Ok, I want you to stop, think, and ask yourself the question “What is Art?”. Now think of the variety of art throughout all of history. Does that definition still stand? Are you starting to see holes or contradictions form when you start to think of the work of Dadaists or Minimalists compared to that of the Renaissance masters?
Is art meant to be enjoyed?
Matisse created his works for businessmen to come home, relax, and view the same way we might have a Netflix show running in the background today. Others argued that art was not meant to be an ‘easy chair’ for people to relax in but an intellectually challenging pastime. So is art a passive object meant to be admired or a puzzle meant to be deciphered?
Does art take technical skill?
I think we all know of the famous Renaissance artists Michelangelo, da Vinci, Botticelli, and Raphael. They spent their lives trying to accurately capture human anatomy in paint or sculpture. For years, one of the main goals in art was to accurately capture the life around them.
Once pictures were able to capture life with perfect accuracy, artist’s job as human cameras were no longer needed. Why try to create what could already be captured? This resulted in an explosion of abstract and non-representational art. Not all alternative art styles were immediately recognized as art but through the lens of art history they are rediscovered. Artists like Picasso decided to pioneer the cubism movement where human forms were broken down into geometric shapes. Picasso’s works were still carefully composed but later artists would make art out of preexisting objects requiring no skill to produce. If art does not require skill, is it still art?
Does art require intent?
Can art be art even when it wasn’t meant to be art? Handmade quilts of the 19th and 20th century now go for thousands of dollars at auction yet their makers were simply making them for functional uses. Even if they weren’t meant to be art, can they now be considered art?
Does art have to be created by the artist?

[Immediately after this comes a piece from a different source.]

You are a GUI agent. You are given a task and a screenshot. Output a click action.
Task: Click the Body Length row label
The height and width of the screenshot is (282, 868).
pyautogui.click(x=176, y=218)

In 1917, Dada artist Marcel Duchamp decided to conduct an experiment. He had fallen in with a group of artists in a small bohemian ghetto in NYC and he was invited to be a juror on their latest show. The tagline of the show was that any artist who paid six dollars could submit and display ANY work of art. Duchamp decided to test this by submitting an overturned urinal under the pseudonym R. Mutt. The artist group had the piece of artwork disappear. Duchamp called them out on it, and thus began a large fuss in a small subculture. His fellow artists called it immoral and plagiarism. Well, he did buy it at a local plumbing store, and argued that it wasn’t immoral as the same fixture could be seen in public store’s window. Duchamp didn’t create the urinal, nor did he change it significantly. Dada enthusiastically called his pieces ‘ready-mades’. Is this considered art or plagiarism? Perhaps there is no decent answer to this, as this debate still continues today.
Does art have to have a meaning?
Jackson Pollock’s subject is his paint and is background is the canvas. Some would argue that Pollock’s work is the random movements of a drunkard, others think his paint splatter canvases are finely tuned works of rhythm. It has no clear meaning and is essentially a bunch of paint splatters on a canvas. There is no meaning and certainly no deeper meaning yet Pollock is considered one of the most prominent artists of the 20th century. Even though his work is just paint splatters, is it still considered art?
I would like to thank my art history professor Professor Williamson as his lectures and my classmate’s discussions inspired this post.